B2.1 Supplying the Cell

Diffusion

  • Movement from high to low concentration, known as passive transport.

  • Continues until equilibrium is reached.

Increasing Rate of Diffusion

  • Decrease distance for travel.

  • Increase concentration gradient.

  • Increase surface area available for diffusion.

Osmosis

  • Water diffusion across selectively permeable membranes.

  • Water potential definitions: high potential means high water concentration.

In Plant Cells

  • Water uptake creates turgor pressure making cells firm.

In Animal Cells

  • Excess water can cause cells to swell and burst (lysis) or lose water leading to crenation.

Active Transport

  • Movement against concentration gradients, requiring energy (ATP).
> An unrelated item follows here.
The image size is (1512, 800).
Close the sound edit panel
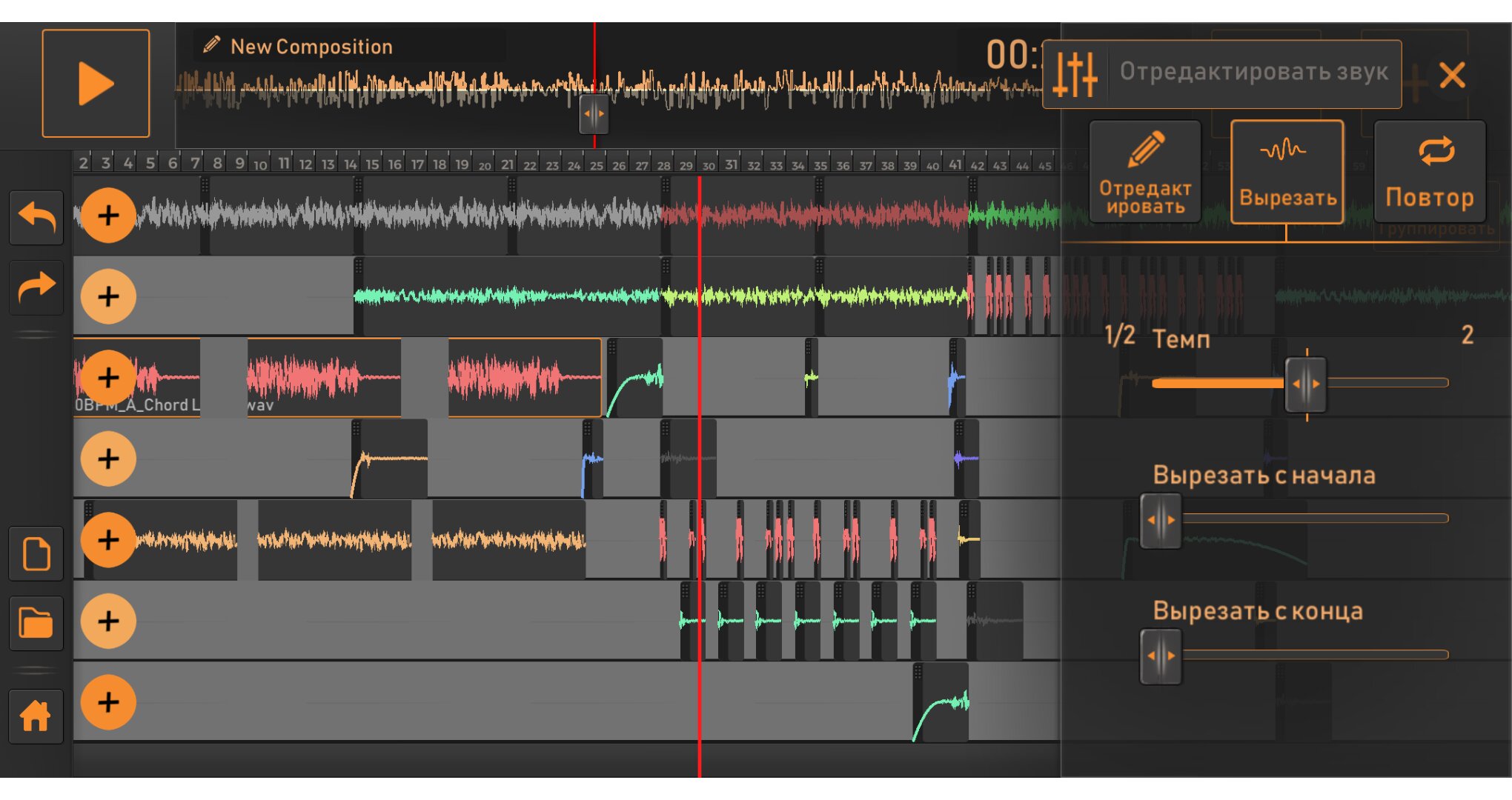1452,75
  • Carrier proteins assist in moving molecules into cells.

  • Example: Root hair cells taking up minerals against concentration gradients.

Mitosis

  • Purpose: Cell division into two identical daughter cells.

Stages of Mitosis

  1. DNA unzips to form two strands.

  2. Nucleotides pair with exposed bases to form two DNA molecules.

  3. Cytokinesis occurs, separating the cells.

Cell Differentiation

  • Process where cells become specialized for specific functions.

Examples:

  • Sperm Cell: Has flagellum and mitochondria for energy.

  • Fat Cell: Large fat storage capacity.

Stem Cells

  • Location: Undifferentiated cells found in embryos and some adult tissues.

    • Embryonic Stem Cells: Can differentiate into all cell types.

    • Adult Stem Cells: Limited differentiation capacity.

    • Plant Stem Cells: Found in meristems, capable of division.